# WHAT TO WORK ON
Only the lines from the one containing "Task: Open scene camera settings icon" to the end of the data should be copied, exactly and without pictures.

(Dataset entries)
▬▬▬▬▬▬▬▬▬▬
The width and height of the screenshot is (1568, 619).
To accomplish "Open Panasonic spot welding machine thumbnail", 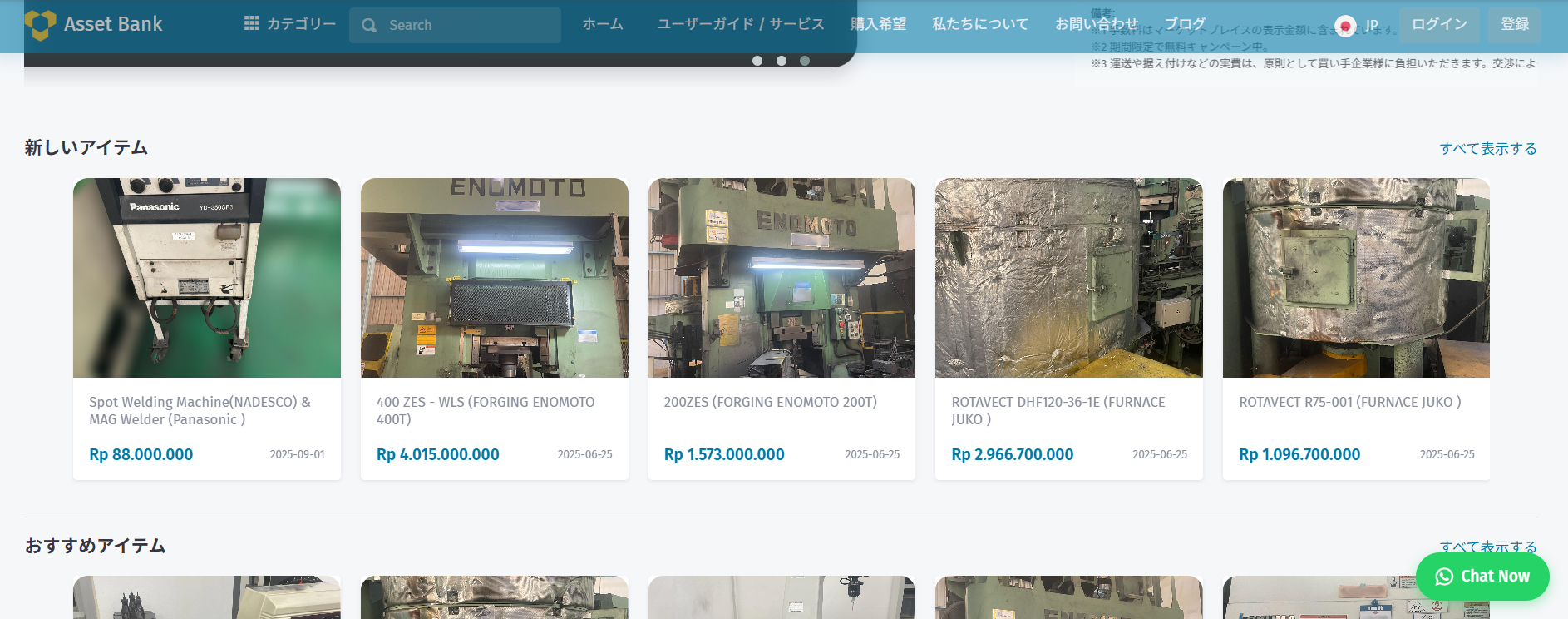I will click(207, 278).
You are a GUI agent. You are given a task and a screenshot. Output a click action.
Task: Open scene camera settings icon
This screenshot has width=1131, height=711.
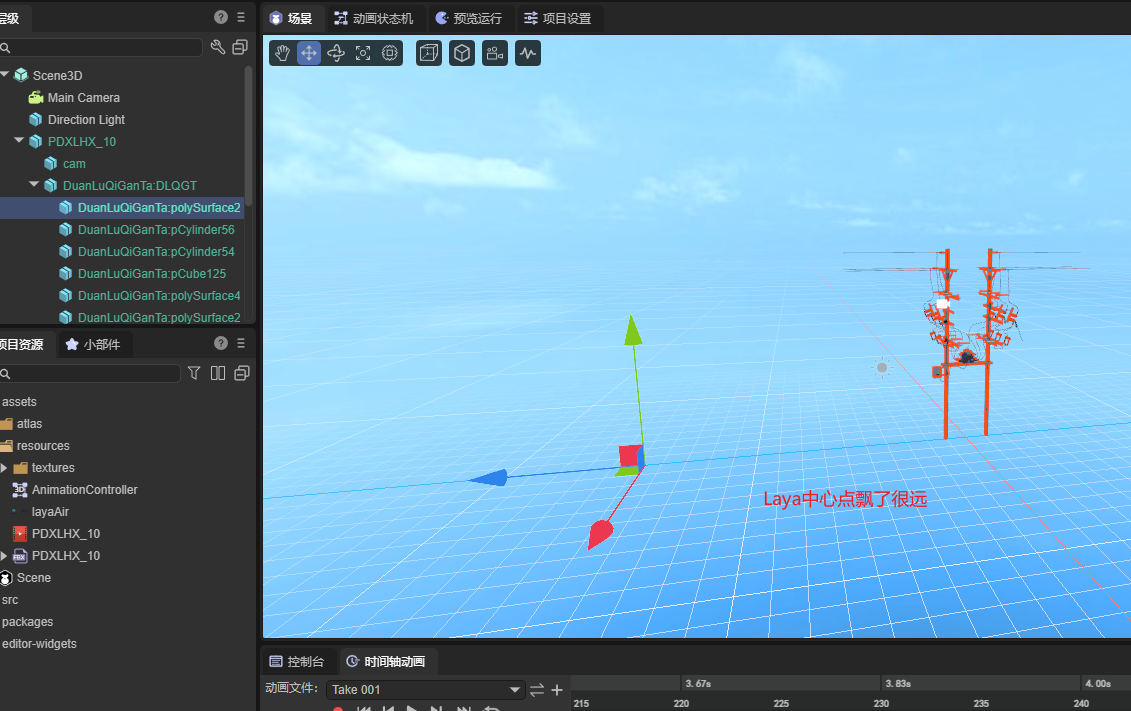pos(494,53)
▬▬▬▬▬▬▬▬▬▬
# RESPONSE BOX
Task: Open scene camera settings icon
This screenshot has width=1131, height=711.
pos(494,53)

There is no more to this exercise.